Segment Open

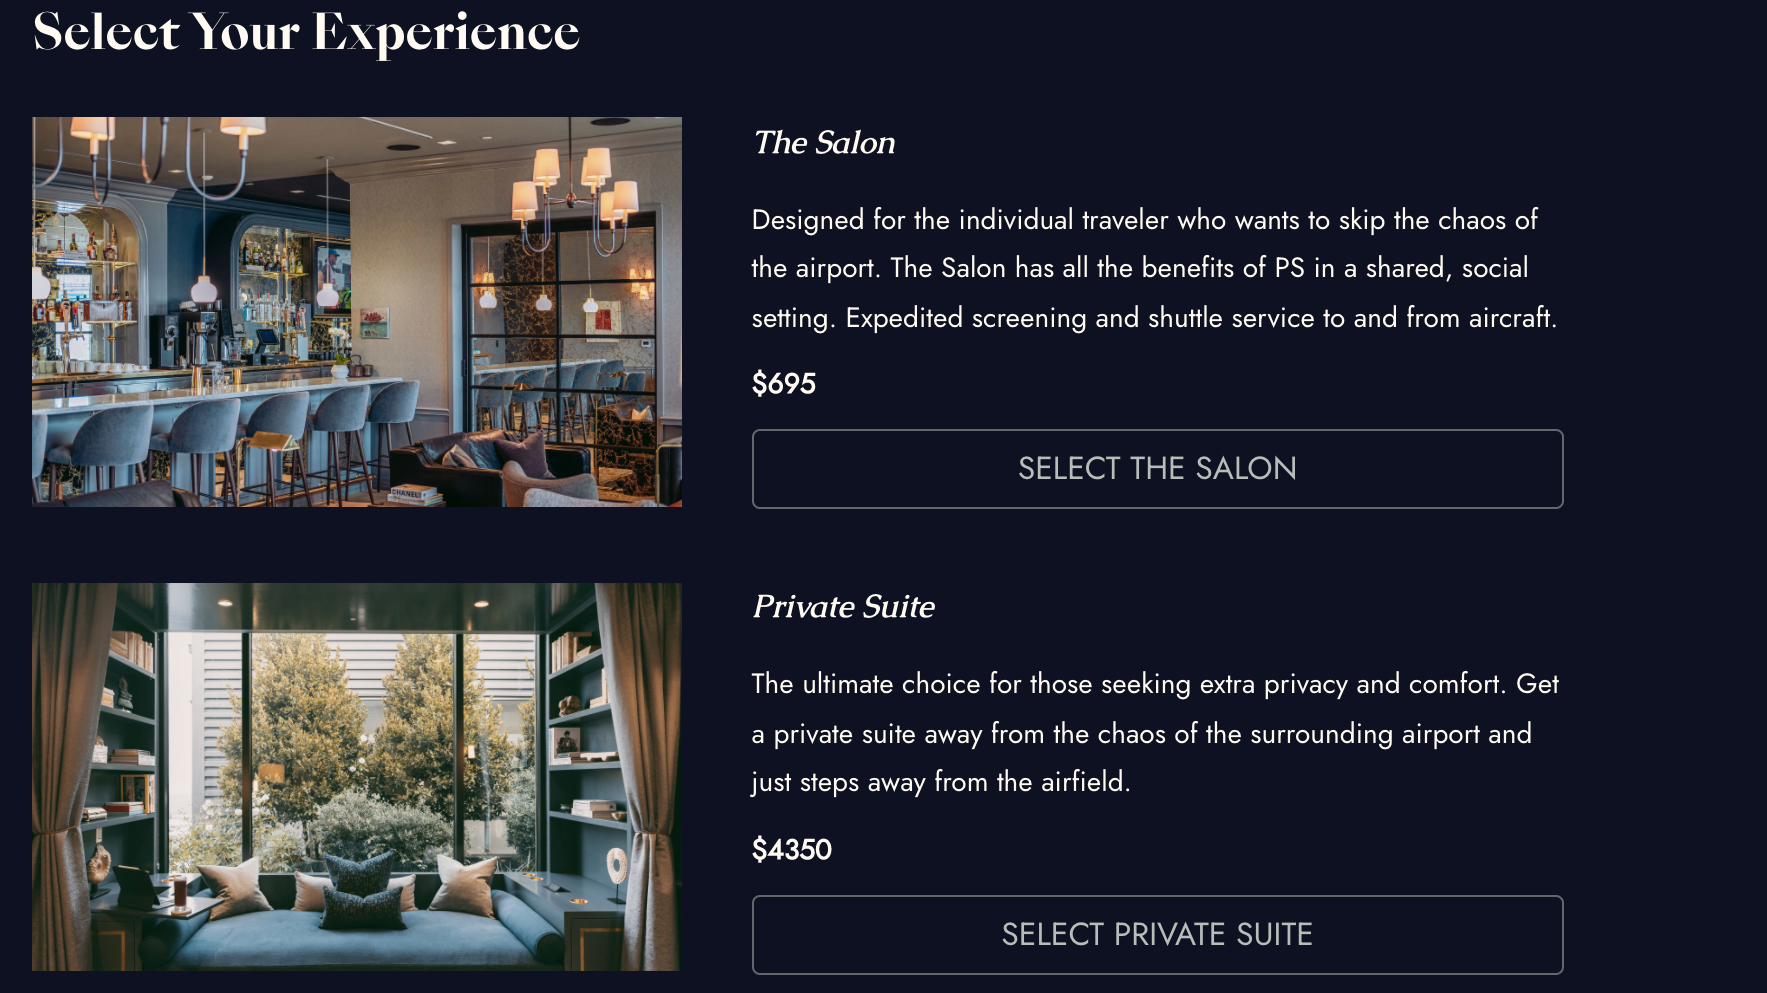Open The Salon bar photo
1767x993 pixels.
pyautogui.click(x=356, y=311)
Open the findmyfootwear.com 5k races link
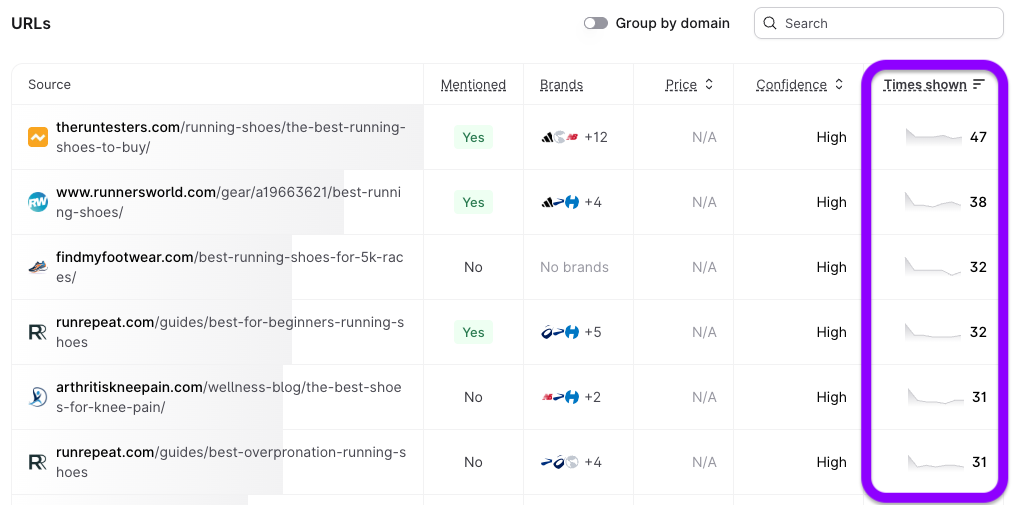This screenshot has width=1012, height=505. point(228,267)
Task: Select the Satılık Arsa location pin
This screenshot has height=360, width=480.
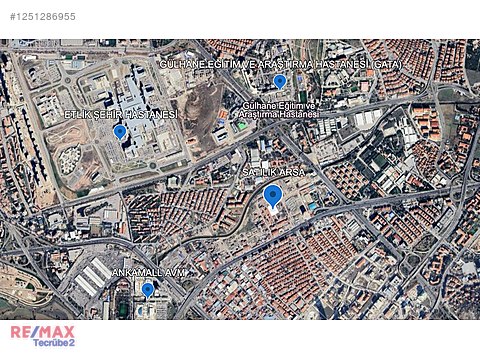Action: (273, 196)
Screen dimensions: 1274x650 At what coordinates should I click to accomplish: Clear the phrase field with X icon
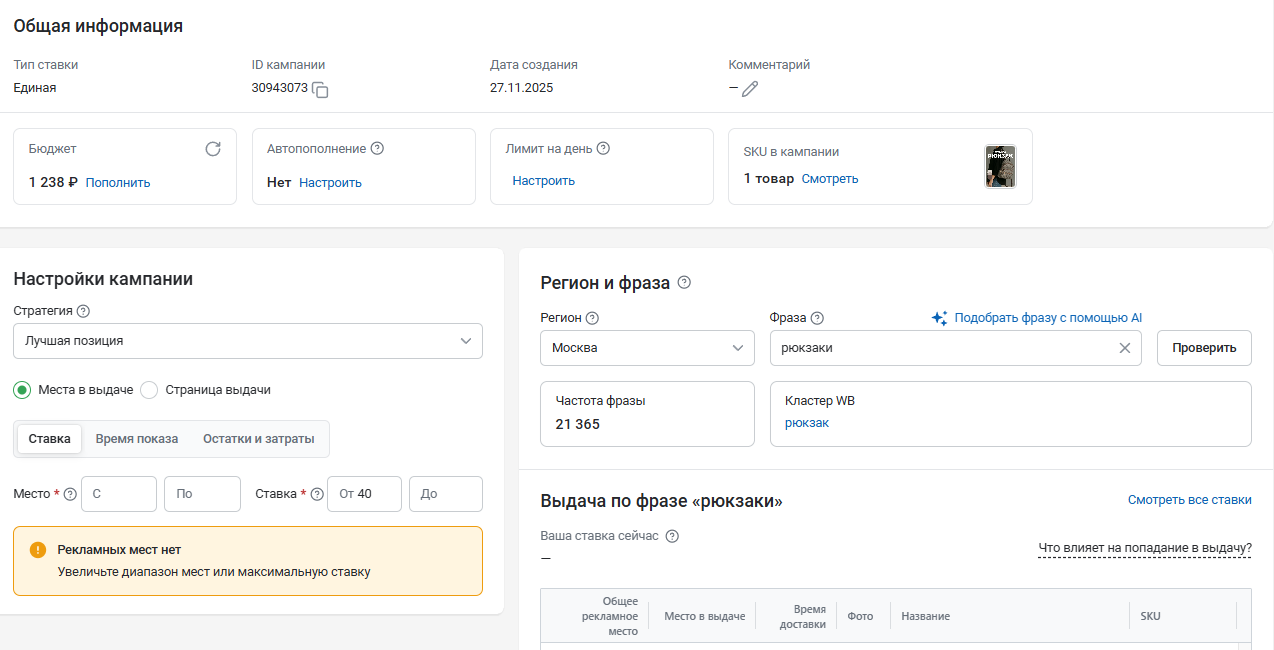[x=1124, y=348]
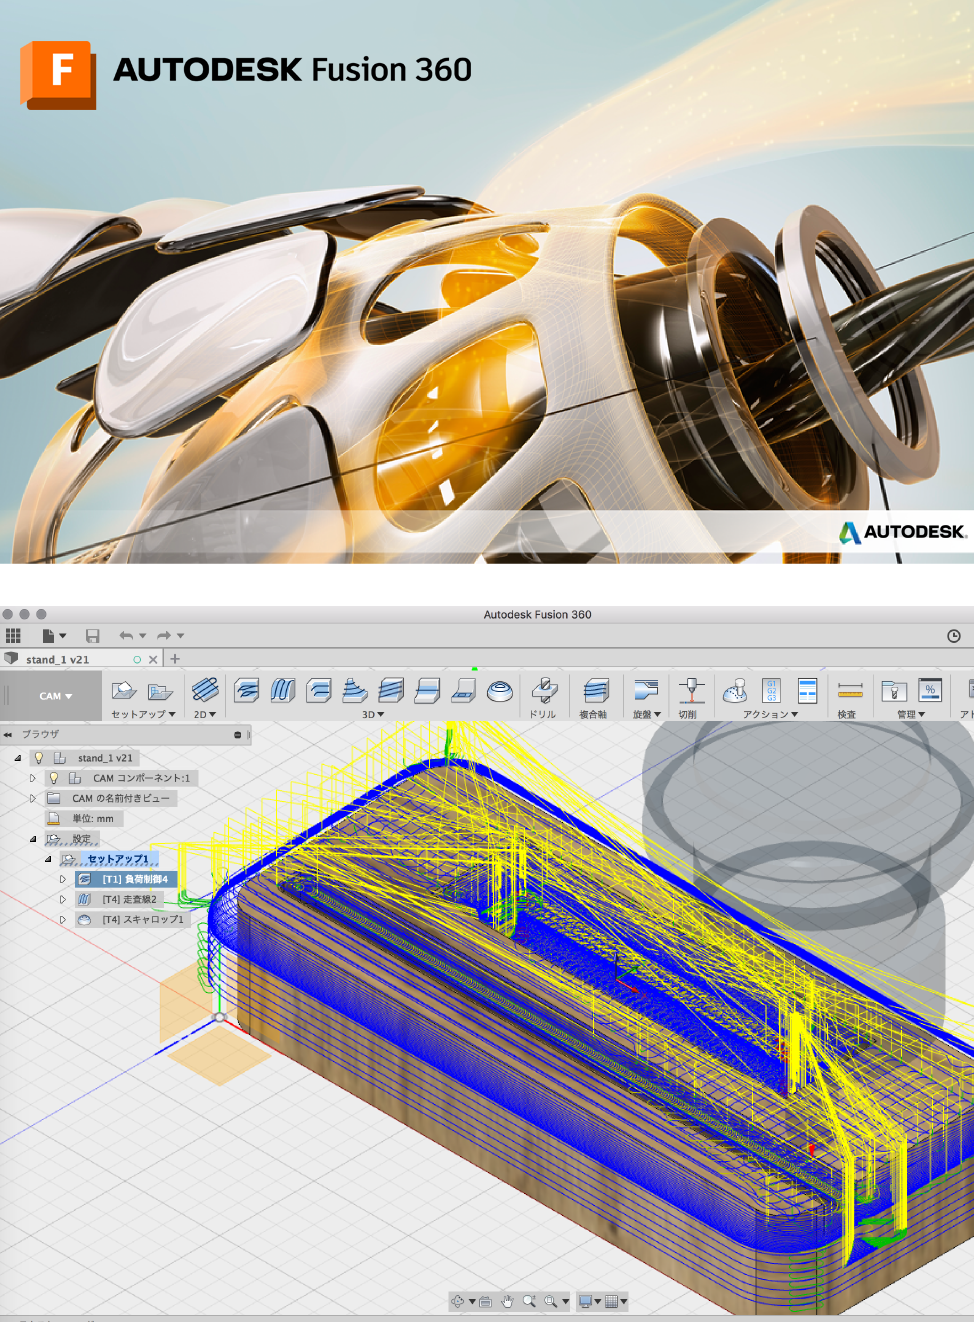
Task: Switch to the stand_1 v21 document tab
Action: coord(58,660)
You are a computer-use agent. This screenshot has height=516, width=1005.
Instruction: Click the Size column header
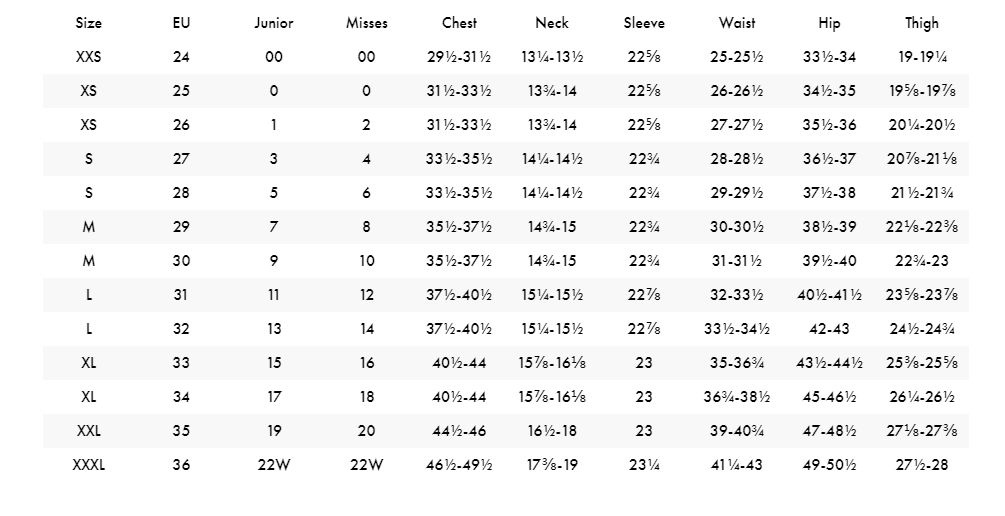89,23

Segment Closed

> **Your goal**
From the line containing "You are a computer-use" down to the last line of the records above, repeat every line exactly and nothing else, dropping any pictures.

> **Response box**
You are a computer-use agent. This screenshot has height=516, width=1005.
Instruction: Click the Size column header
89,23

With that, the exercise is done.